ASSIGNED TASK:
Where does the string "agent" occur in the records below? Copy every line that holds it.

SOURCE INFORMATION:
+--

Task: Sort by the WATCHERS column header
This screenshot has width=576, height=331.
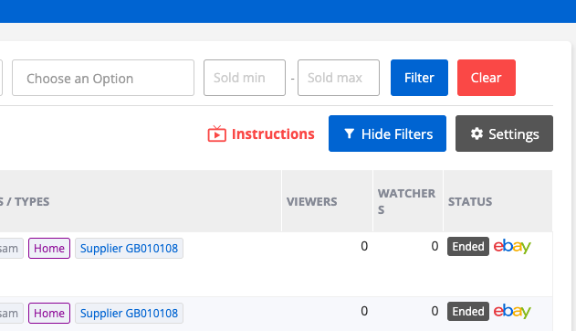Action: point(406,201)
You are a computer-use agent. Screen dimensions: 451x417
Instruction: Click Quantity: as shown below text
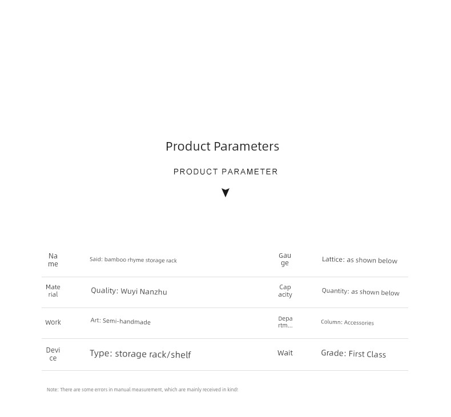pyautogui.click(x=360, y=292)
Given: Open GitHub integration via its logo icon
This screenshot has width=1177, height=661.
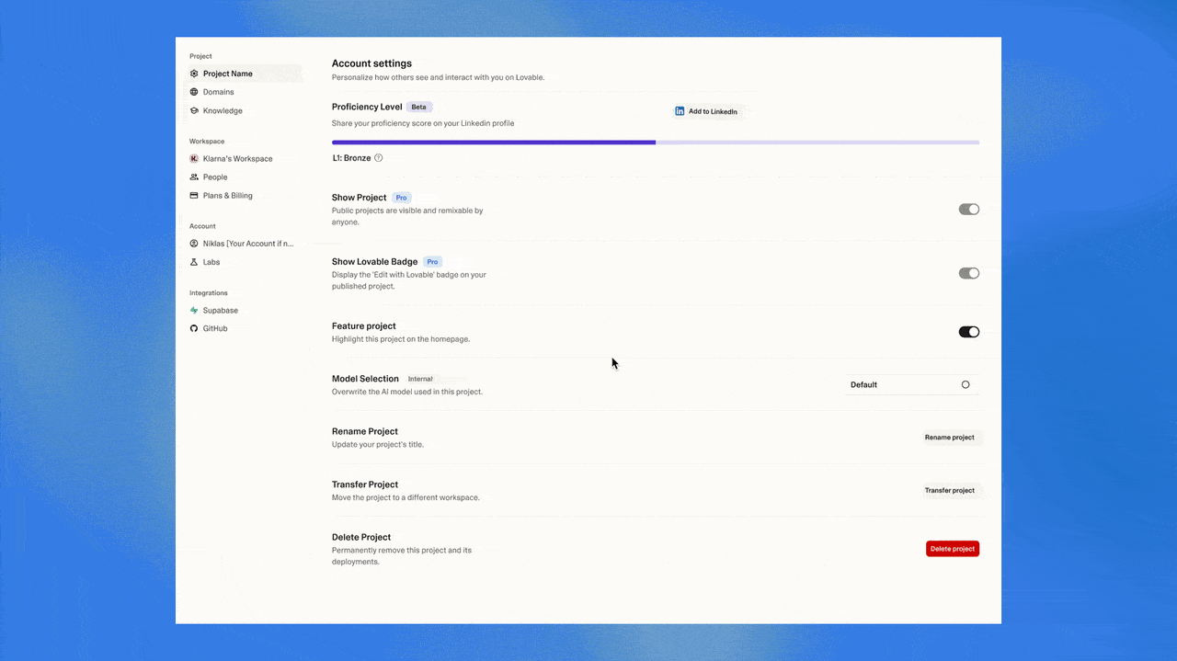Looking at the screenshot, I should point(195,328).
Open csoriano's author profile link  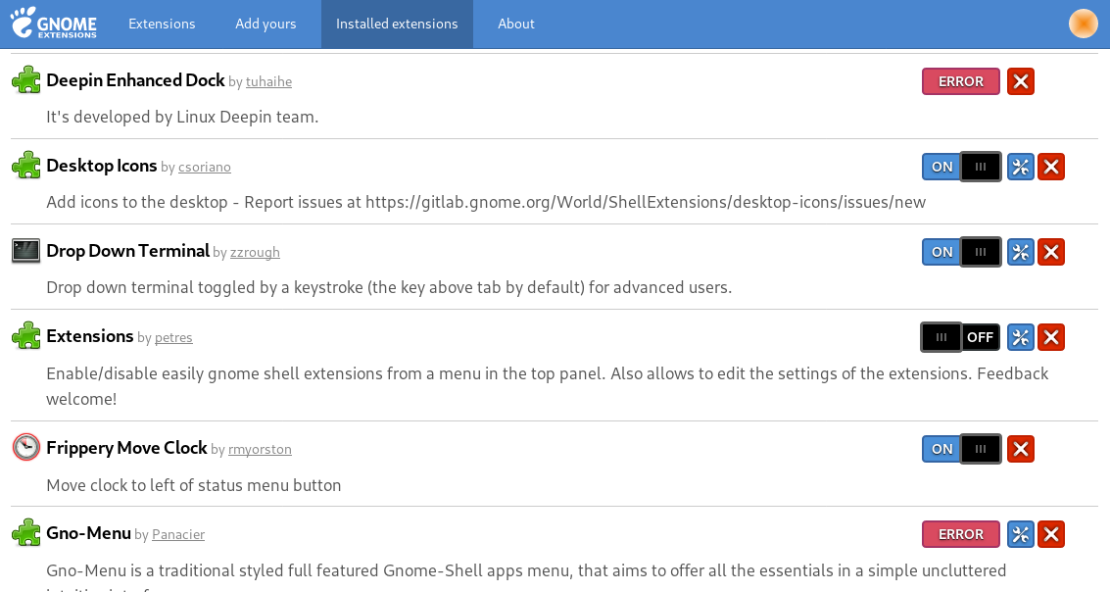click(204, 167)
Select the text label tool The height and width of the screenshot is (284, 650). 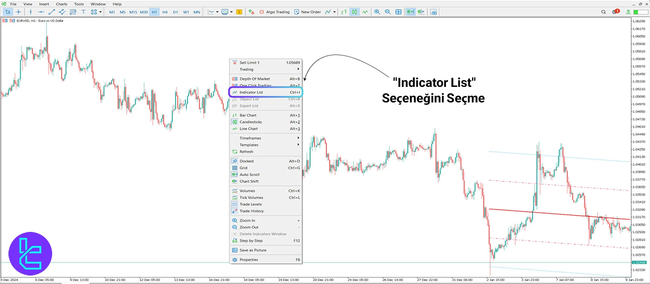pyautogui.click(x=83, y=12)
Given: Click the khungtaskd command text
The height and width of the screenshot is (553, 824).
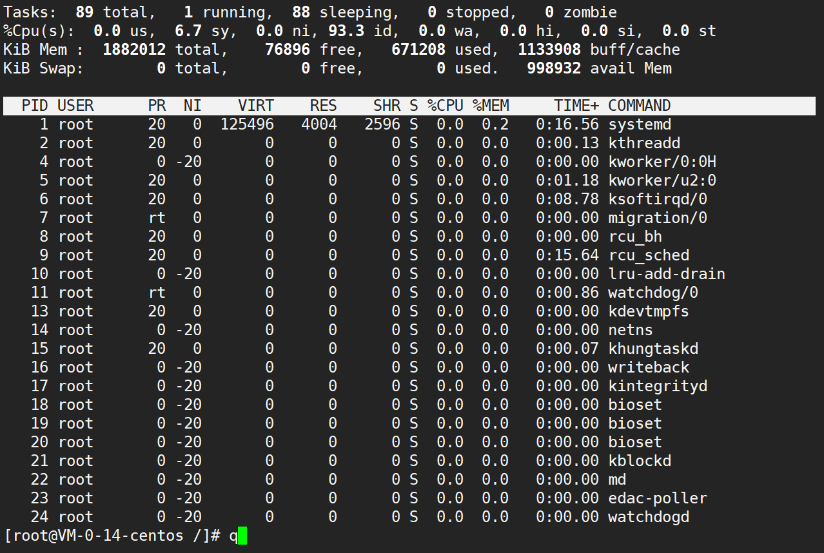Looking at the screenshot, I should click(x=653, y=349).
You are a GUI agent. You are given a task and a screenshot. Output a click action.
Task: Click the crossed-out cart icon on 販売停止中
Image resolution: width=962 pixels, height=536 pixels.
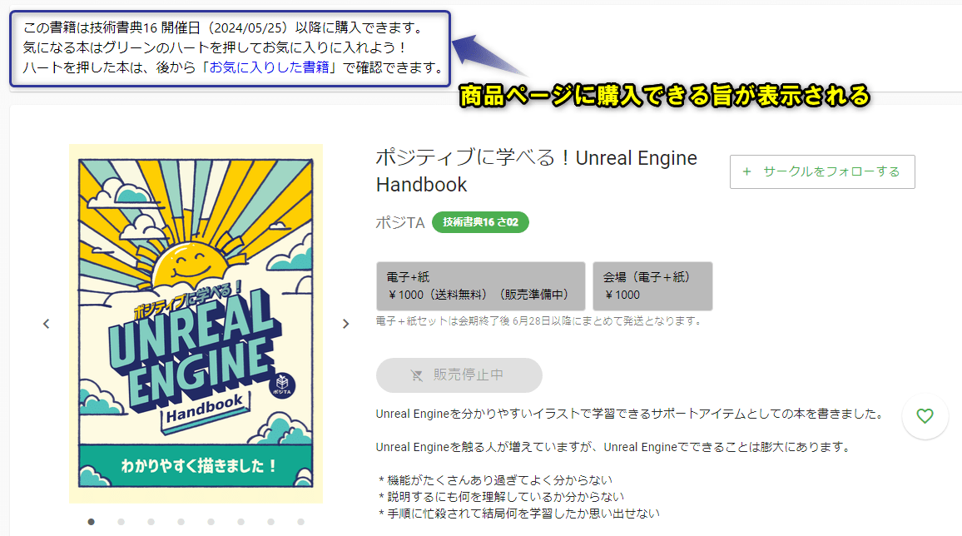[417, 375]
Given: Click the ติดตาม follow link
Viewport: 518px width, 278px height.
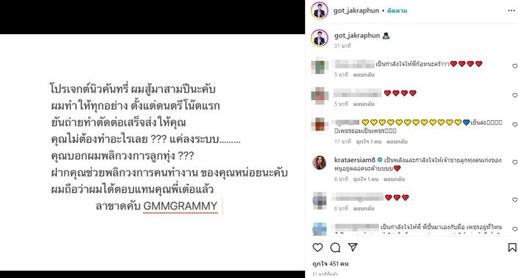Looking at the screenshot, I should pos(397,10).
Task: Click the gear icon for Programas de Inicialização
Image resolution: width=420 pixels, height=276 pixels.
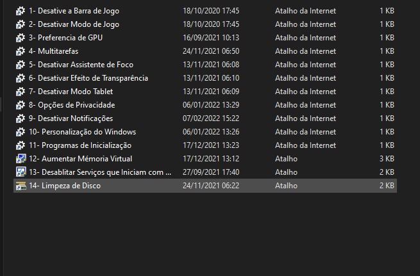Action: (21, 145)
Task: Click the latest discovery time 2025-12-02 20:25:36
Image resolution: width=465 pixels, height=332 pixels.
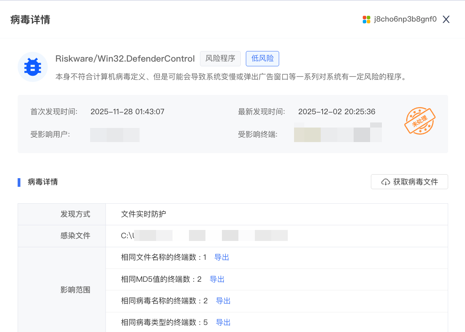Action: click(336, 112)
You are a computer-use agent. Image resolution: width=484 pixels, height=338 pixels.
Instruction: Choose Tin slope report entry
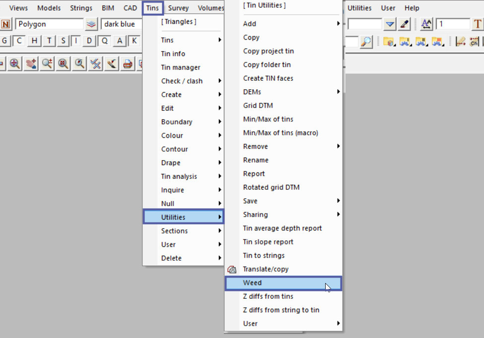(268, 242)
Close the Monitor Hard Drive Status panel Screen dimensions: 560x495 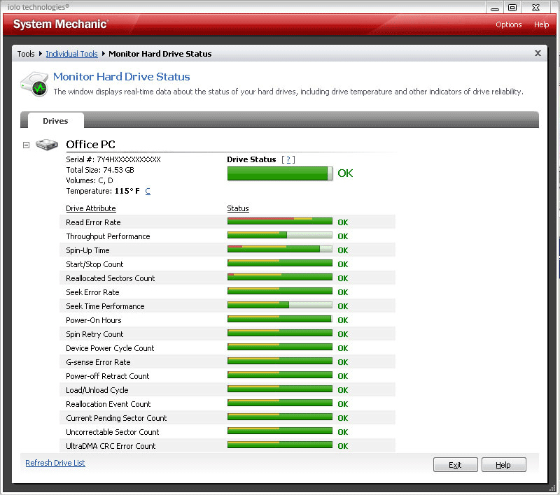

+--

TASK RESULT:
You are a computer-use agent. Screen dimensions: 451x417
You are a GUI agent. You are given a task and a screenshot. Output a click action.
You are a computer-use agent. Image resolution: width=484 pixels, height=338 pixels.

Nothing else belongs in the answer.